General Mechanics uses NeoForge energy capabilities (net.neoforged.neoforge.energy). Machines expose their energy storage through the standard NeoForge capability system, making them compatible with any other mod that supports Forge Energy.

CoreEnergyStorage

CoreEnergyStorage extends NeoForge’s built-in EnergyStorage and adds mutable setters for live capacity and stored energy adjustments: 
public class CoreEnergyStorage extends EnergyStorage {

    // capacity == maxReceive == maxExtract
    public CoreEnergyStorage(int capacity) { ... }

    // Separate receive and extract rates
    public CoreEnergyStorage(int capacity, int maxTransfer) { ... }

    // Full control
    public CoreEnergyStorage(int capacity, int maxReceive, int maxExtract) { ... }

    // Full control with initial energy
    public CoreEnergyStorage(int capacity, int maxReceive, int maxExtract, int energy) { ... }

    // Override stored energy (bypasses transfer limits)
    public void setStored(int energy) { this.energy = energy; }

    // Resize the buffer at runtime
    public void setMaxStorage(int capacity) { this.capacity = capacity; }
}
The setStored() and setMaxStorage() methods are useful for machine upgrades or data loading from NBT.

PoweredBlock Interface

Any block entity that holds a CoreEnergyStorage implements PoweredBlock: 
public interface PoweredBlock {
    CoreEnergyStorage getEnergyStorage();
}
This interface is the minimal contract for blocks that participate in the energy network.

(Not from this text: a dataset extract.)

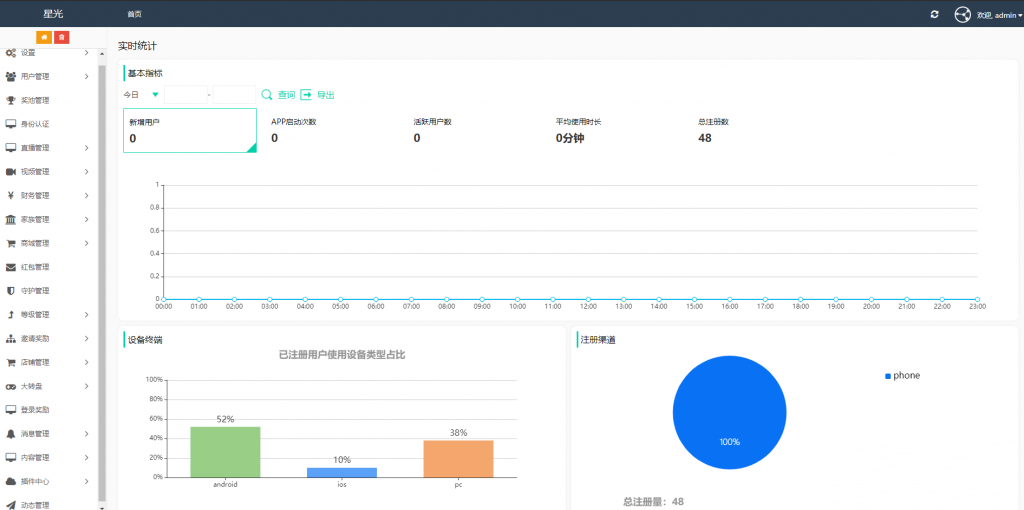Open 奖池管理 trophy menu item

35,100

BasePoweredBlockEntity (the base class for all powered block entities in the mod) implements PoweredBlock and exposes the storage via the NeoForge energy capability.

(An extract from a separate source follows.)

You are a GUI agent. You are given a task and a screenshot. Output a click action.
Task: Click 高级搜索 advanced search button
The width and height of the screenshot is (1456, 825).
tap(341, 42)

EnergizedCrafter Interface

EnergizedCrafter<T extends Recipe<?>> extends both Crafter<T> and the energy contract, describing a machine that consumes FE to advance a crafting process: 
public interface EnergizedCrafter<T extends Recipe<?>> extends Crafter<T> {

    // Returns true if current stored energy >= required
    boolean hasEnoughEnergy(int required);

    // FE consumed per tick while crafting
    int getEnergyAmount();

    // Slot insertion helpers
    default boolean canInsertItem(ItemStackHandler inventory, Item item, int slot) { ... }
    default boolean canInsertAmount(int count, int fromSlot, int toSlot, CoreItemStackHandler inventory) { ... }
}

BaseEnergyCrafter

BaseEnergyCrafter<T extends CoreRecipe<?>> is the abstract base class for all powered crafting machines. It wires together EnergizedCrafter, PoweredBlock, and sided item I/O: 
public abstract class BaseEnergyCrafter<T extends CoreRecipe<?>> 
        extends BasePoweredBlockEntity 
        implements EnergizedCrafter<T>, ISidedItemAccess {

    public abstract Range getInputSlots();
    public abstract Range getOutputSlots();
}

Tick Loop

On every server tick, BaseEnergyCrafter.tick() runs the following logic:
  1. Bail out if !isEnabled() or redstone signal prevents running.
  2. Look up a matching recipe for the current inventory contents.
  3. Check hasEnoughEnergy(getEnergyAmount()).
  4. If all conditions pass: call increaseCraftingProgress(), extract getEnergyAmount() FE from the storage, and call setChanged().
  5. When hasFinished() returns true: craft the item, reset progress to 0.
  6. If conditions fail mid-craft: reset progress to 0.
  7. Update POWERED block state to reflect active/inactive status.

Machine States

MachineStateMeaning
ACTIVECrafting in progress
INACTIVEIdle — no recipe, no inputs, or redstone blocked
ERROREnergy empty, output slot full, or machine disabled

Energy in Practice

Matter Fabricator Example

The Matter Fabricator is a concrete implementation: 
// Configured in MatterFabricatorBlockEntity constructor:
Attribute.Builder.of(Keys.MAX_POWER, 100_000)  // 100,000 FE buffer
Attribute.Builder.of(Keys.MAX_DRAIN, 256)       // accepts up to 256 FE/t

@Override
public int getEnergyAmount() {
    return 8; // consumes 8 FE per crafting tick
}
At 8 FE/t the full 100,000 FE buffer lasts 12,500 ticks (≈ 10 minutes) of continuous operation.

Energy Transfer

Machines accept energy from adjacent blocks that push FE via the NeoForge energy capability. There is no built-in cable block in the core module — use a compatible energy cable from another mod or child module.

Power Infrastructure Tips

  • Always check CoreEnergyStorage.getMaxEnergyStored() when sizing generators — machines have hard-coded buffer limits.
  • The MAX_DRAIN attribute on BasePoweredBlockEntity controls the maximum FE accepted per tick. Feeding a machine faster than MAX_DRAIN wastes the surplus.
  • Progress resets to zero if power is cut mid-craft. Keep your buffers full to avoid wasted cycles.
  • setStored() bypasses transfer rate limits and is intended for NBT loading or debugging, not normal gameplay automation.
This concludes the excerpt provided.